Women SHGs have emerged as vibrant community institutions of the poor(HT Photo)
Women SHGs have emerged as vibrant community institutions of the poor(HT Photo)

A model for equitable development | Opinion

A rural livelihood mission, through self-help groups, is transforming the lives of women
By Amarjeet Sinha
UPDATED ON DEC 04, 2019 08:34 PM IST

The Deendayal Antyodaya Yojana-National Rural Livelihood Mission (DAY-NRLM) is a programme for social and economic empowerment of women through community institutions of the poor. It touches the lives of over 6.47 crore women who have, to date, formed 59 lakh Self Help Groups (SHGs). In the last five years, over three crore of these women have been sanctioned Rs 2.12 lakh crore from banks. The banks approved credit based on a household-level micro-credit plan, which was prepared after ascertaining the asset base and resources through a participatory process. It is no longer just the five southern states, whose SHGs accounted for over 84% of the total lending till 2013-14. The increase in lending to SHGs is happening across the country, indicating the growing confidence of banks in lending to community institutions of the poor. The non-performing assets in these loans are barely over 2%.

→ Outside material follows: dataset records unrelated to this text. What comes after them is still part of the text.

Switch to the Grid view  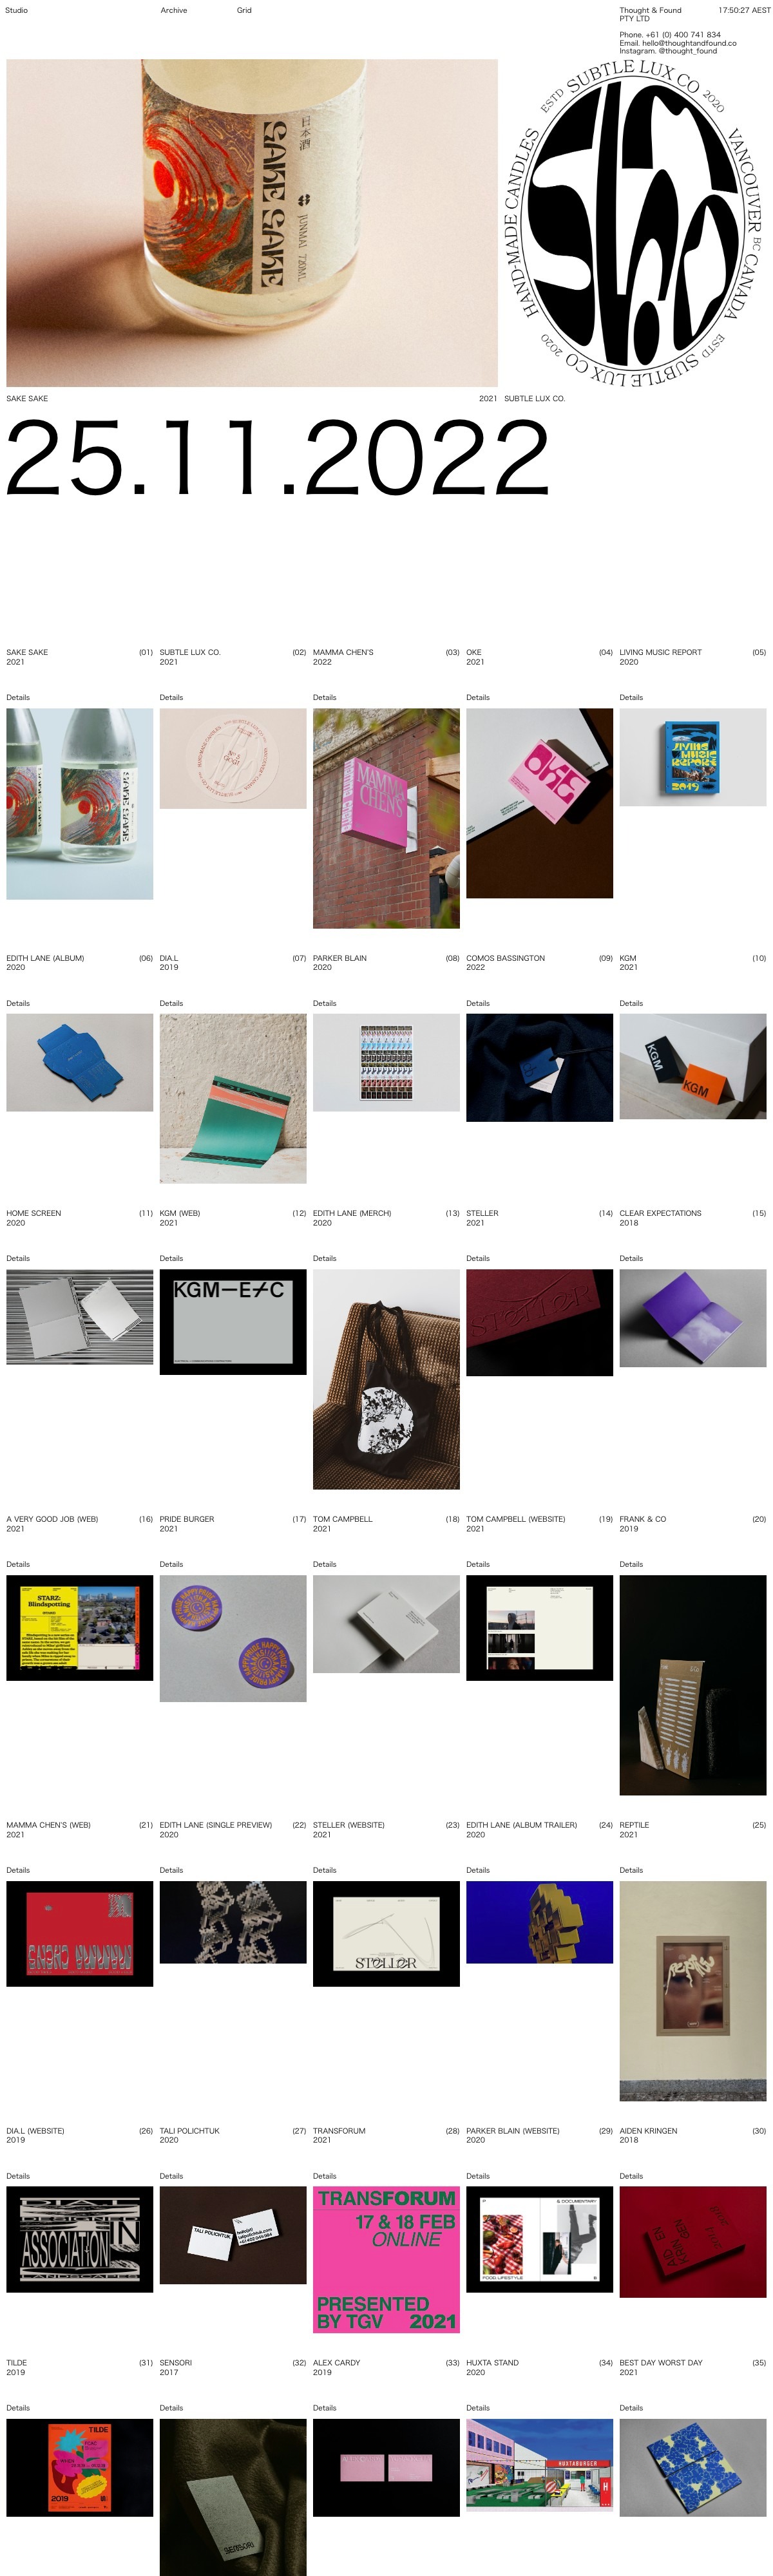tap(244, 10)
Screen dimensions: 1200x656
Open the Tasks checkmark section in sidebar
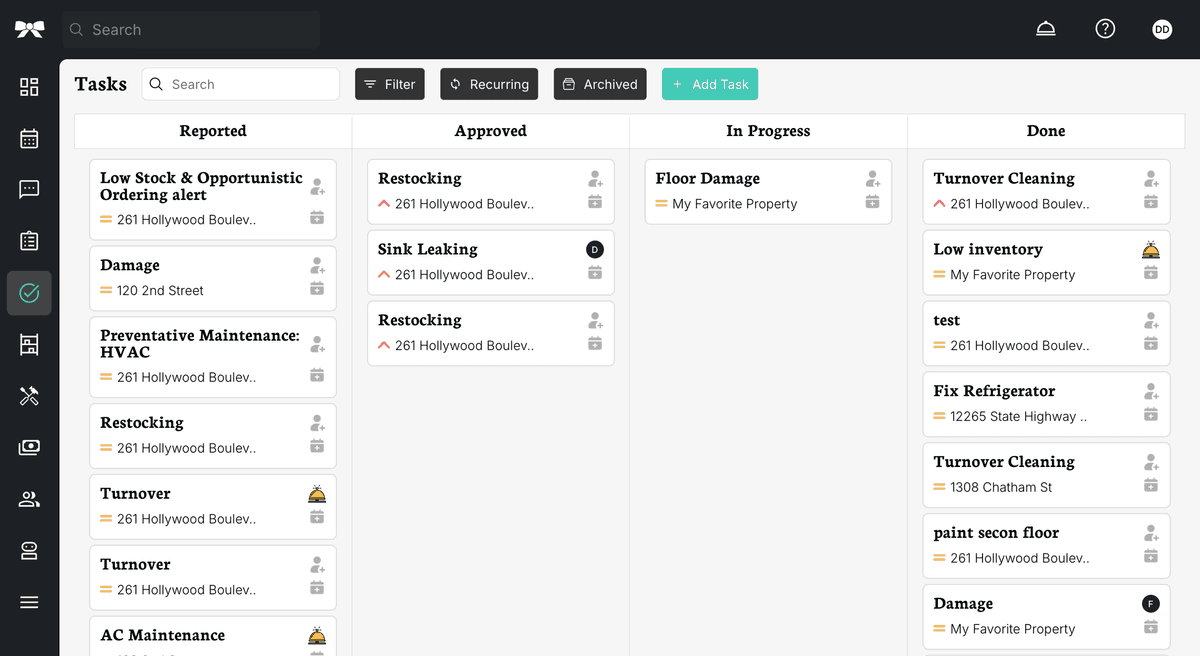[x=29, y=293]
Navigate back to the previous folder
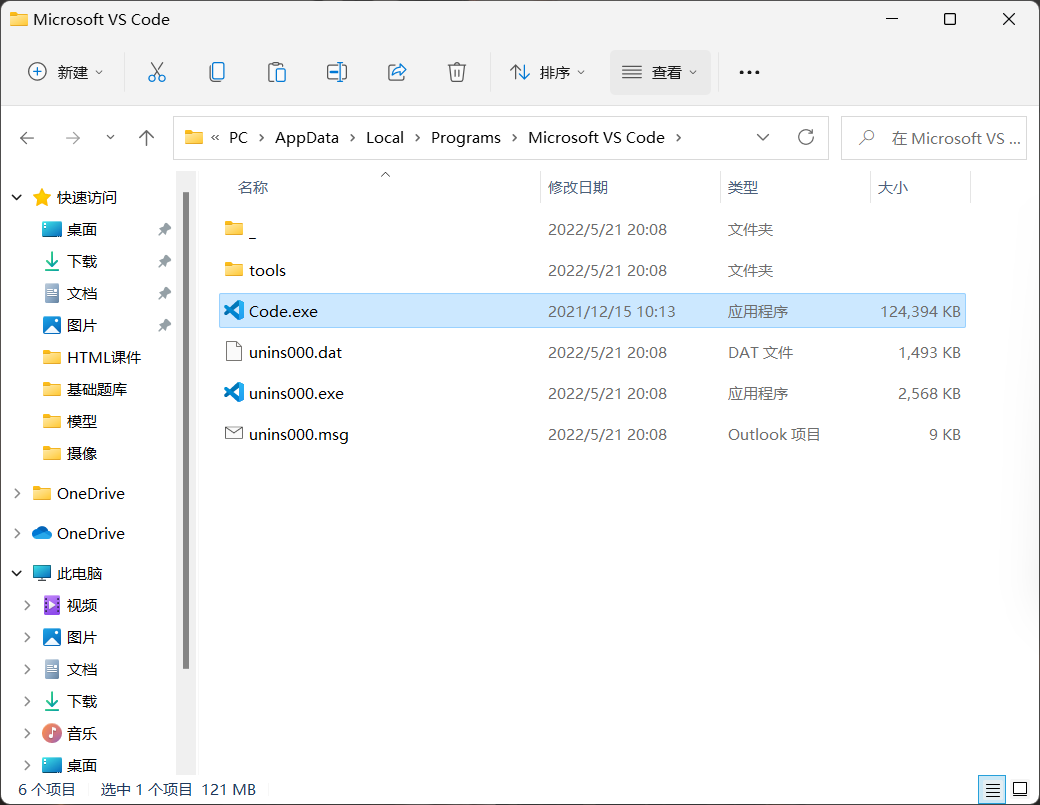Screen dimensions: 1040x805 point(27,137)
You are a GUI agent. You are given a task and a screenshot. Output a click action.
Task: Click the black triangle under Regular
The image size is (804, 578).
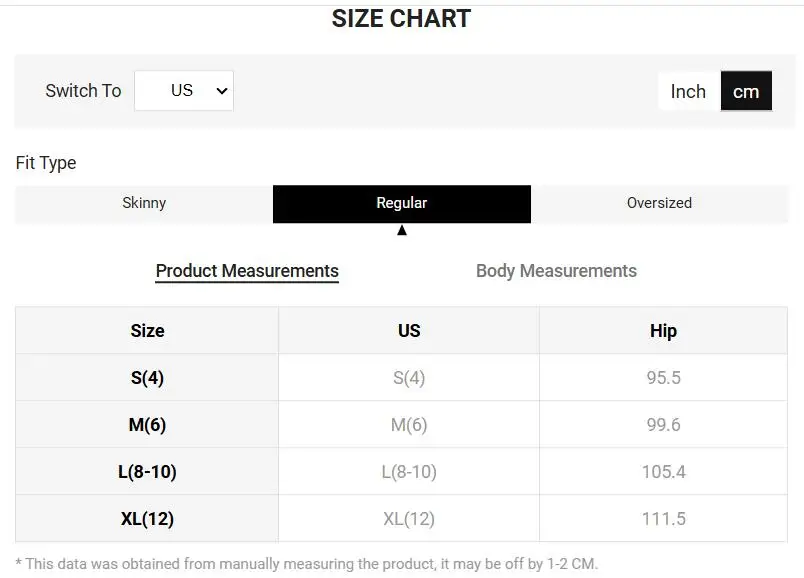pyautogui.click(x=402, y=231)
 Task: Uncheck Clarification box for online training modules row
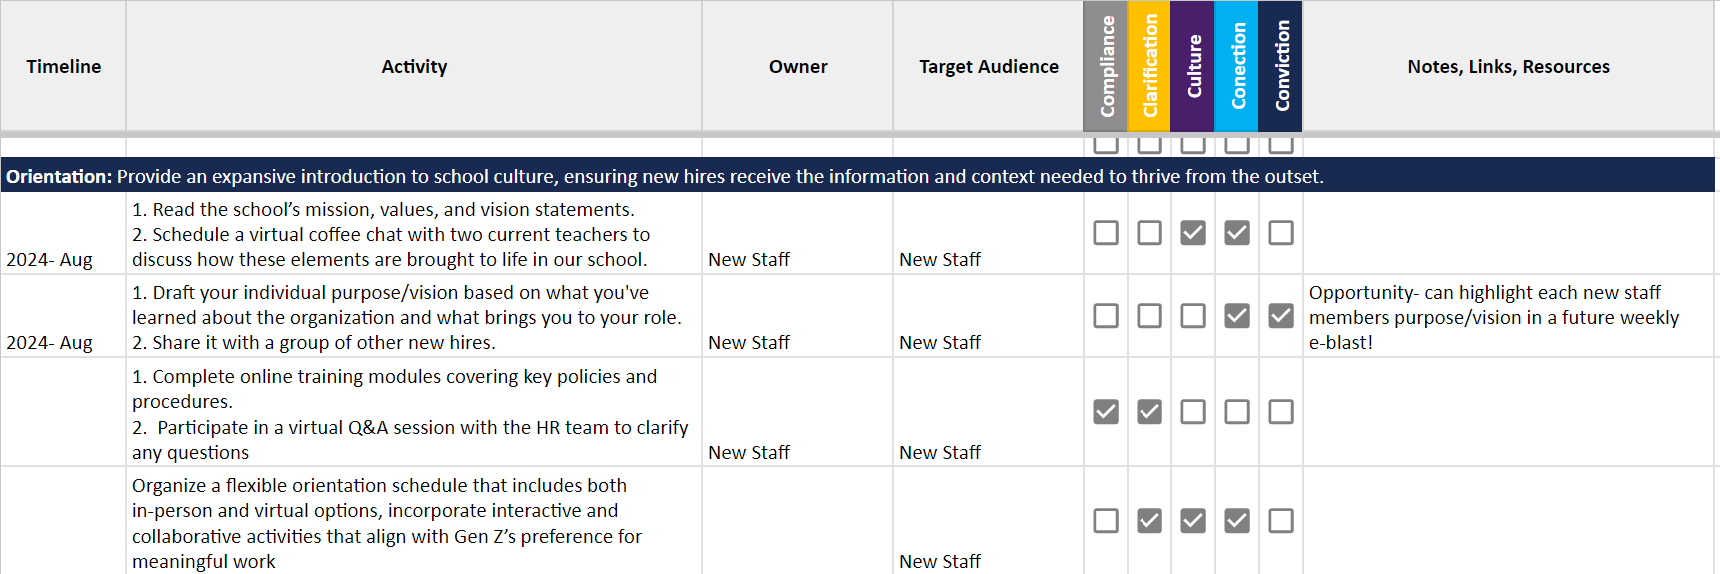point(1150,412)
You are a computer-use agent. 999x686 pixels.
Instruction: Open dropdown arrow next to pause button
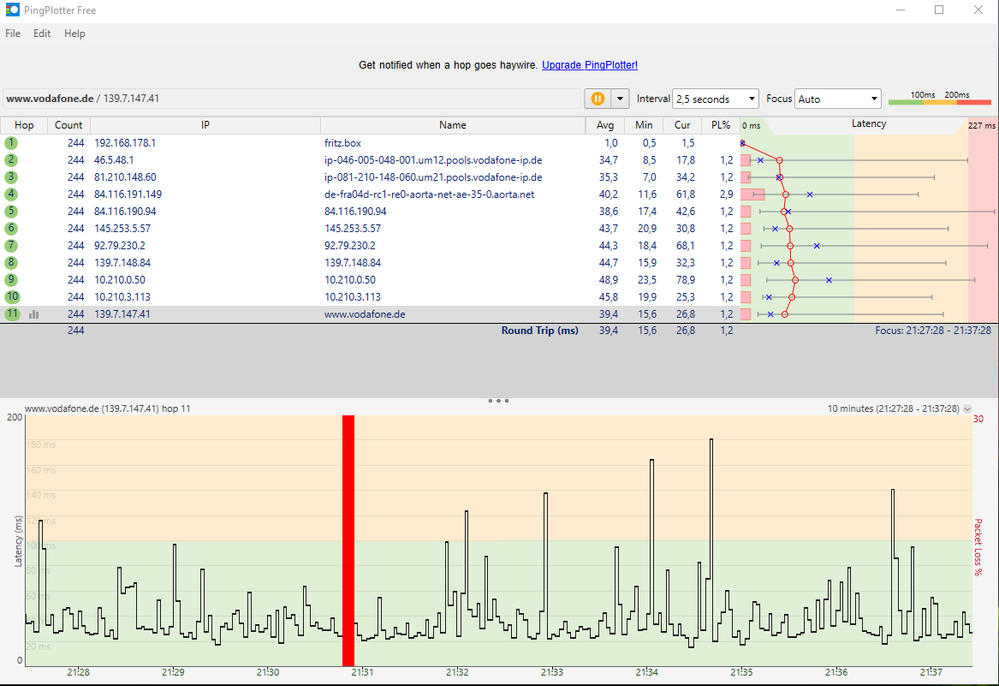point(620,98)
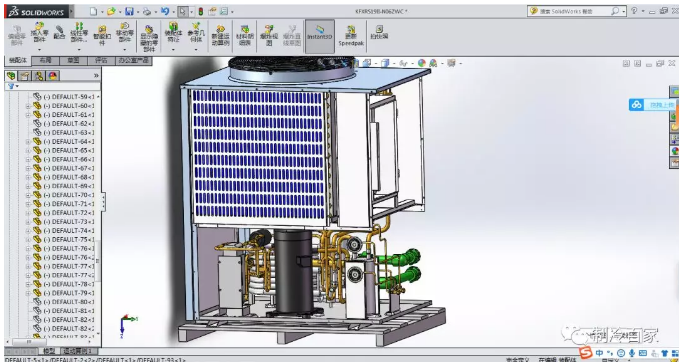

In the last five years, there have been many learnings from this transformation of lives and livelihoods under the programme.

First, thanks to the intensive processes of developing social capital under the DAY-NRLM, women’s SHGs and their federations have emerged as vibrant community institutions of the poor. They have expanded their mandate from following only the Panchasutra of good savings and borrowing to Dasasutra that encompasses access to public services, education, health and well-being of poor households.

Second, the community resource persons (CRPs) are the biggest strength of this movement. Over 2.5 lakh women CRPs, who have come out of poverty, have been setting up women’s collectives across the country, and enabling the last-mile delivery of livelihoods extension and financial services to rural poor households.

Third, women SHGs and panchayat leaders are trying to find more meaningful solutions to the challenges of development. The women SHGs are involved in gram sabha meetings and in developing gram panchayat development plans. Over one lakh SHG women have been trained to conduct social audit of programmes to improve accountability to the community.

Fourth, financial resources from all ongoing programmes in rural areas are now focused on villages with social capital of the DAY-NRLM women SHGs on a priority basis.

Fifth, opportunities for skilling and diversification of livelihoods are being provided through the skills programmes of the ministry of rural development and community-training institutions.

Sixth, credit linkage for these women SHGs are a priority, and a series of confidence-building measures have been undertaken to give banks the comfort that these women will not only borrow, but also return on time. The setting up of the community-based recovery mechanism (CBRM), positioning community resource persons (bank sakhis) to act as a bridge between community and the bank as well as positioning of more than 4,000 bank sakhis as Business Correspondent Agents (BCAs) has generated confidence for the DAY-NRLM system. The training of bank managers and efforts at financial literacy and skills also helped.

Seventh, pro-poor public welfare programmes have improved the asset base of many women SHGs. The DAY-NRLM women played a very important role in building a movement for better public services at the local level. This was seen most during the Gram Swaraj Abhiyan in 65,000 villages to guarantee seven very basic services for the deprived and in the POSHAN Abhiyan.

Eighth, the efforts at promoting innovative interventions in farm and non-farm livelihoods broke new grounds in leveraging social capital of the SHGs for sustained economic activity. The setting up of 11,426 custom hiring centres and 760 rural transport centres, managed by the SHGs, is an indication of the diversity of livelihood development and opportunities. Many groups make money through organic manure, managing restaurants and better market for products through Saras Melas and e-marketing opportunities. Combining credit supply with livelihoods promotion has helped channelise credit from consumption to building livelihoods assets, leading to an increase in income. 60 lakh women from SHGs are practising sustainable agriculture, using natural means of crop protection and soil nutrition management.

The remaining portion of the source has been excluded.